Entrées de données enregistrées

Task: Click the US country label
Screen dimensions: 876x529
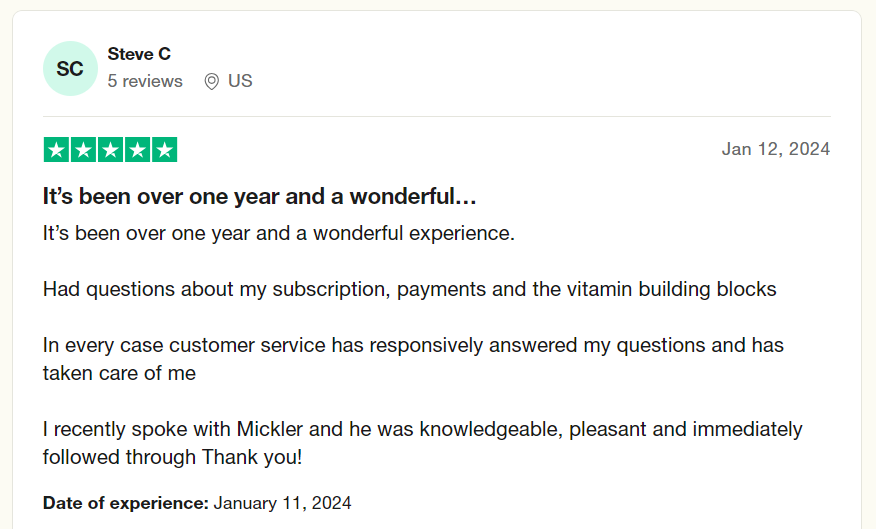Action: [x=240, y=81]
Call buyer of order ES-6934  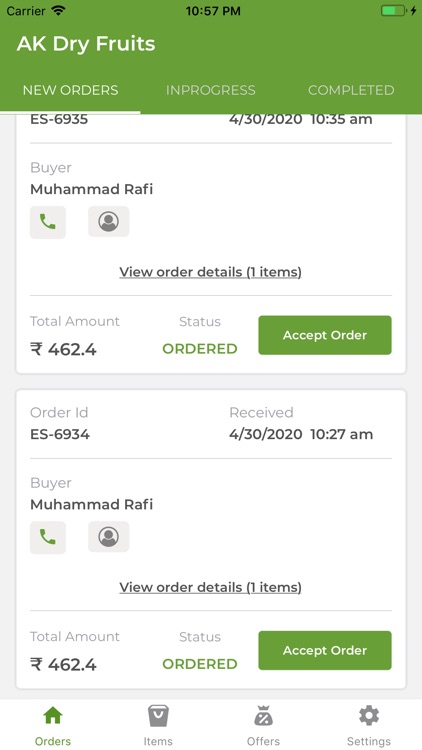pos(48,537)
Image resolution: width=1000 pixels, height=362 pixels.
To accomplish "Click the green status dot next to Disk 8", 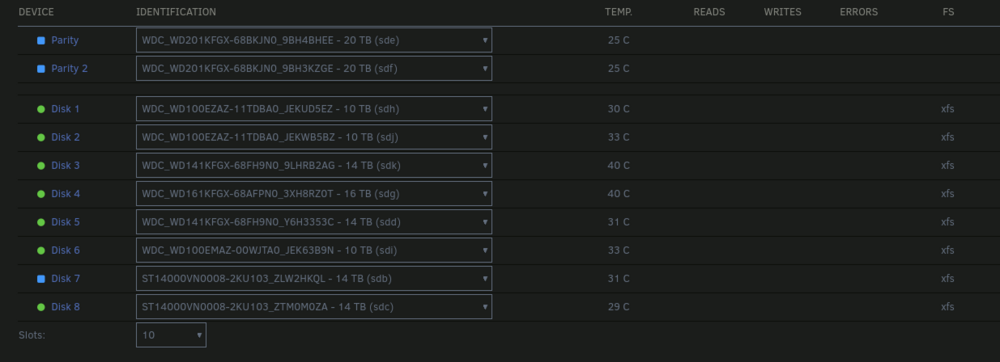I will click(x=41, y=307).
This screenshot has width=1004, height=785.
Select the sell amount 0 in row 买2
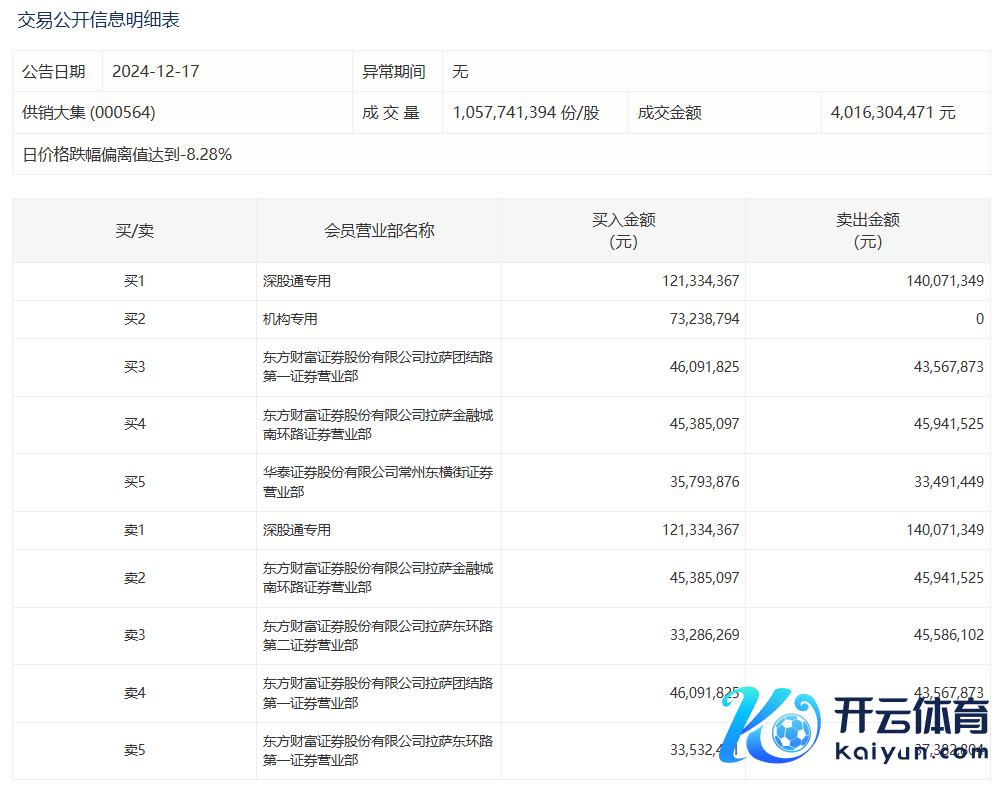(979, 319)
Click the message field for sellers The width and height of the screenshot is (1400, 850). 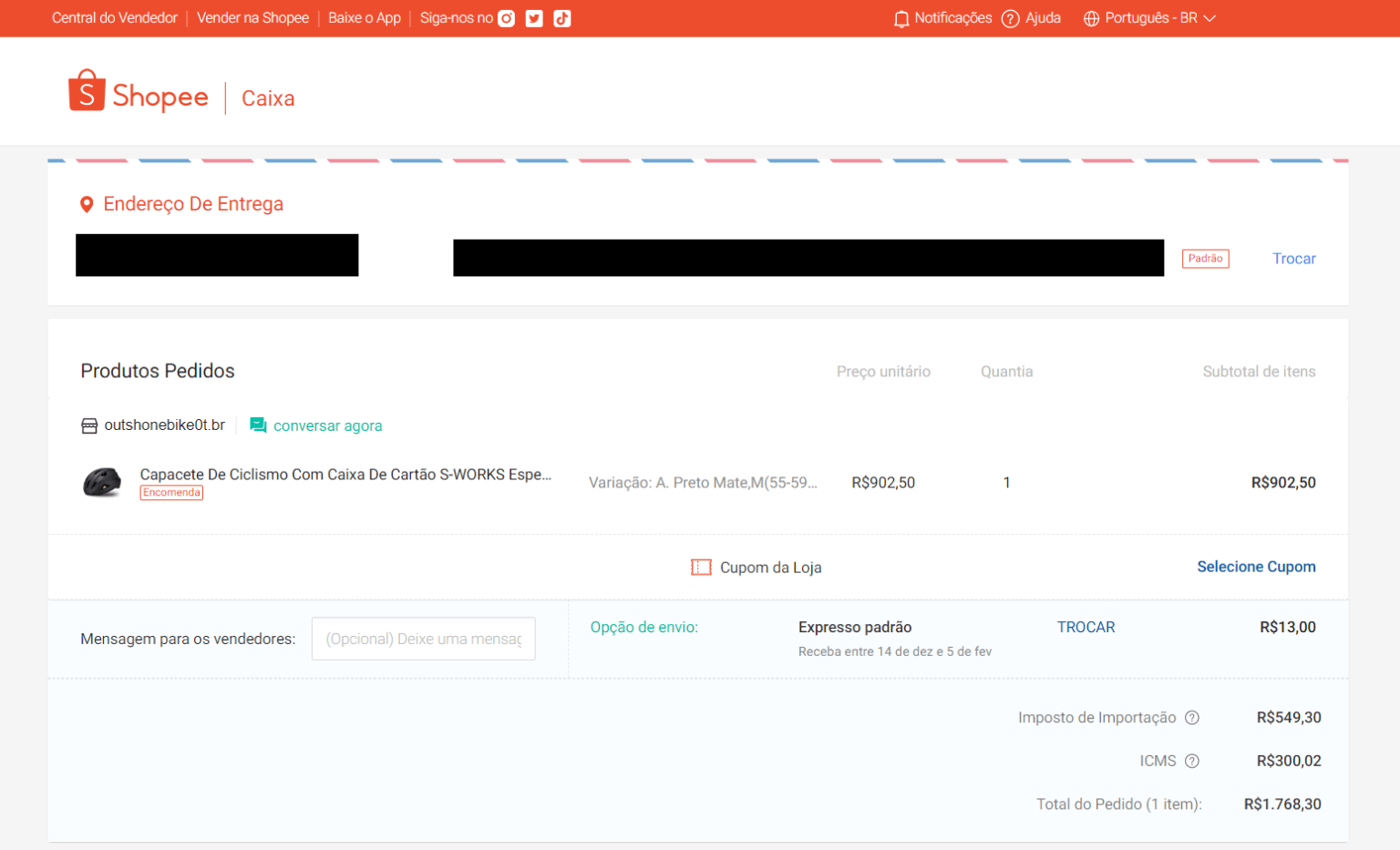pos(423,638)
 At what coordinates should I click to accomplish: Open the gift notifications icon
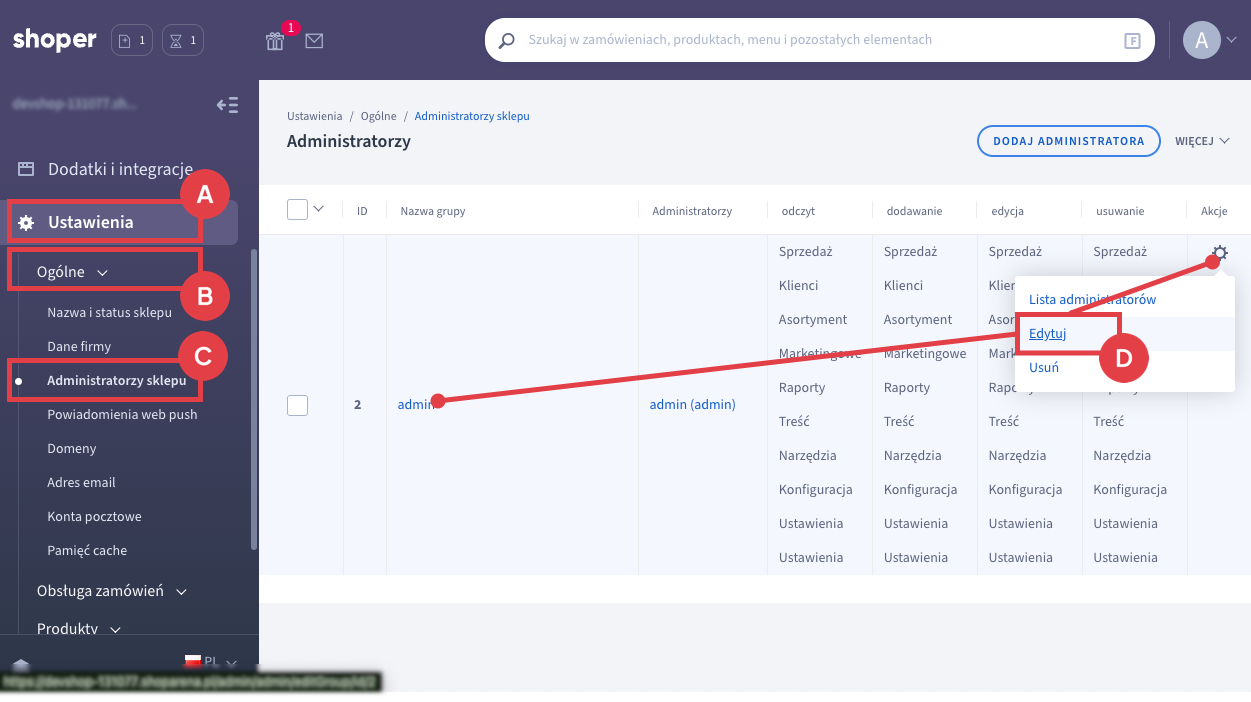(x=275, y=41)
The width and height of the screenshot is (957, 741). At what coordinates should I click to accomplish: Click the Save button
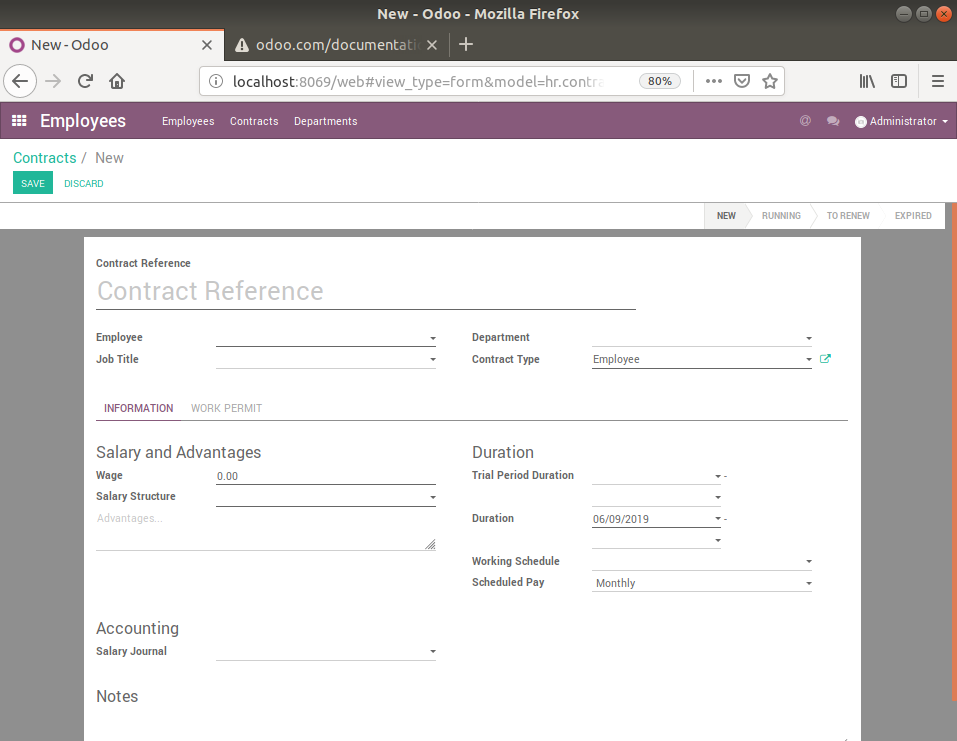(33, 183)
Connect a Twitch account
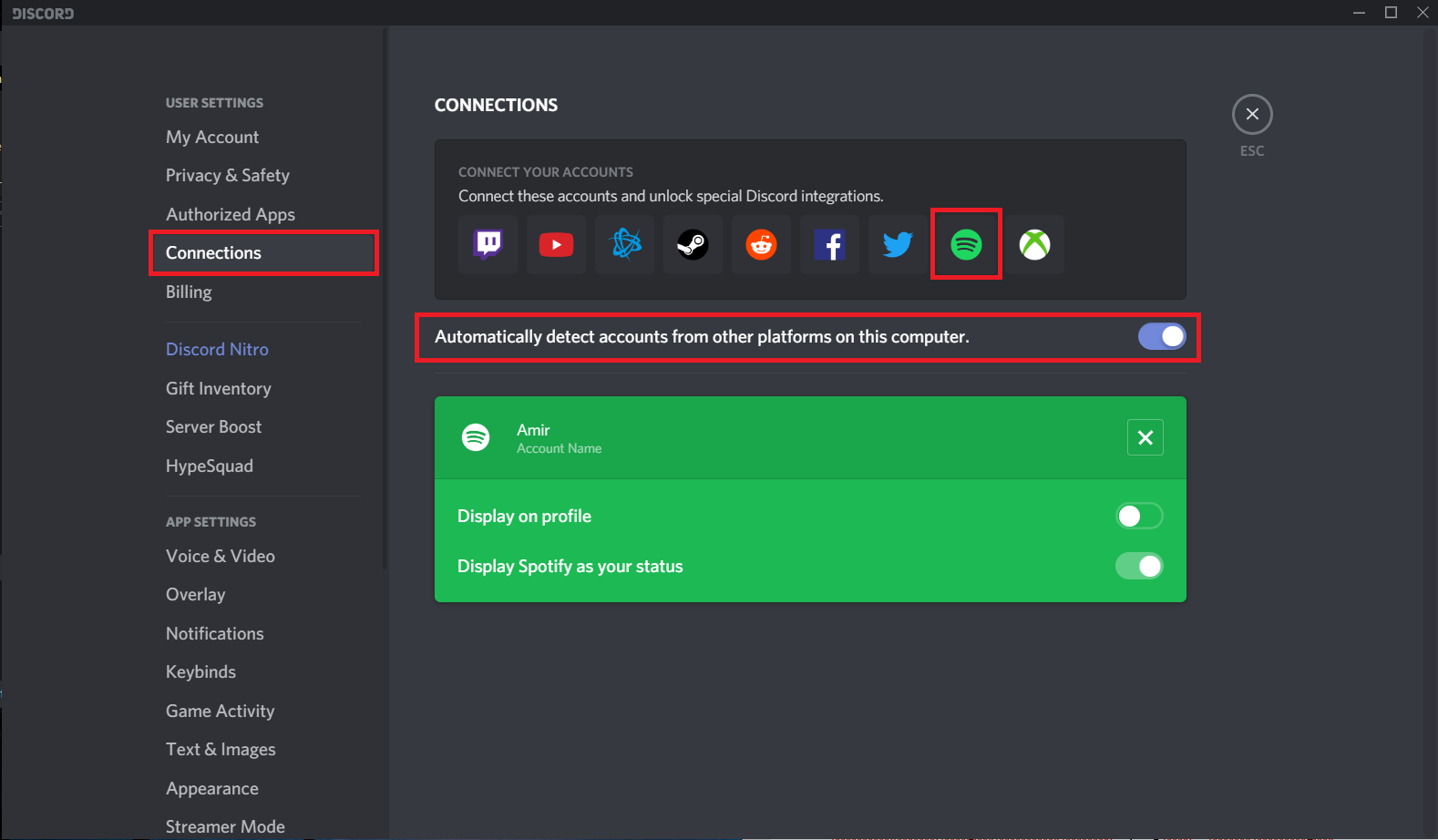1438x840 pixels. (x=488, y=244)
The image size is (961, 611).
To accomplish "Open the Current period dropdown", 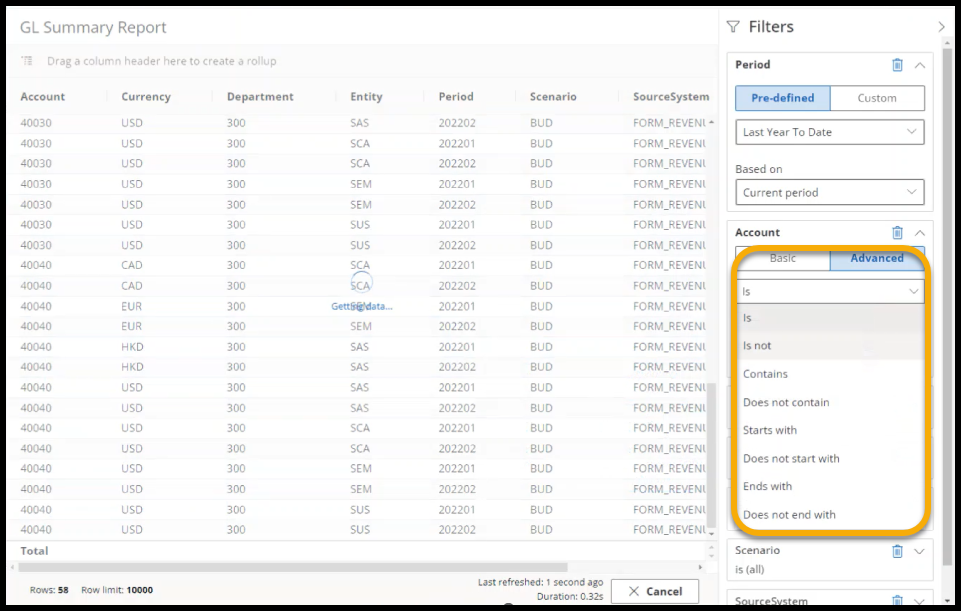I will [x=829, y=193].
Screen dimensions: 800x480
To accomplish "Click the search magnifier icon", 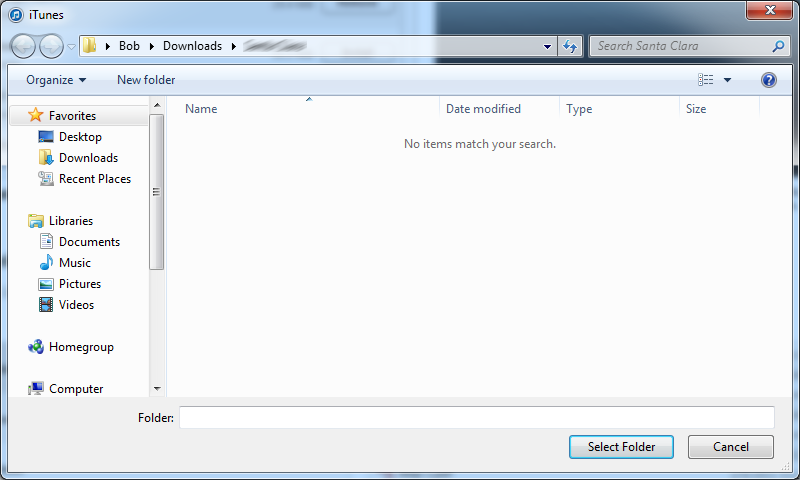I will 778,46.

### Consignes
Renvoie toutes les lignes des données qui contiennent le mot « dimensions ».

### Résultat ci-dessous
Screen dimensions: 876x529
Screen dimensions: 800x480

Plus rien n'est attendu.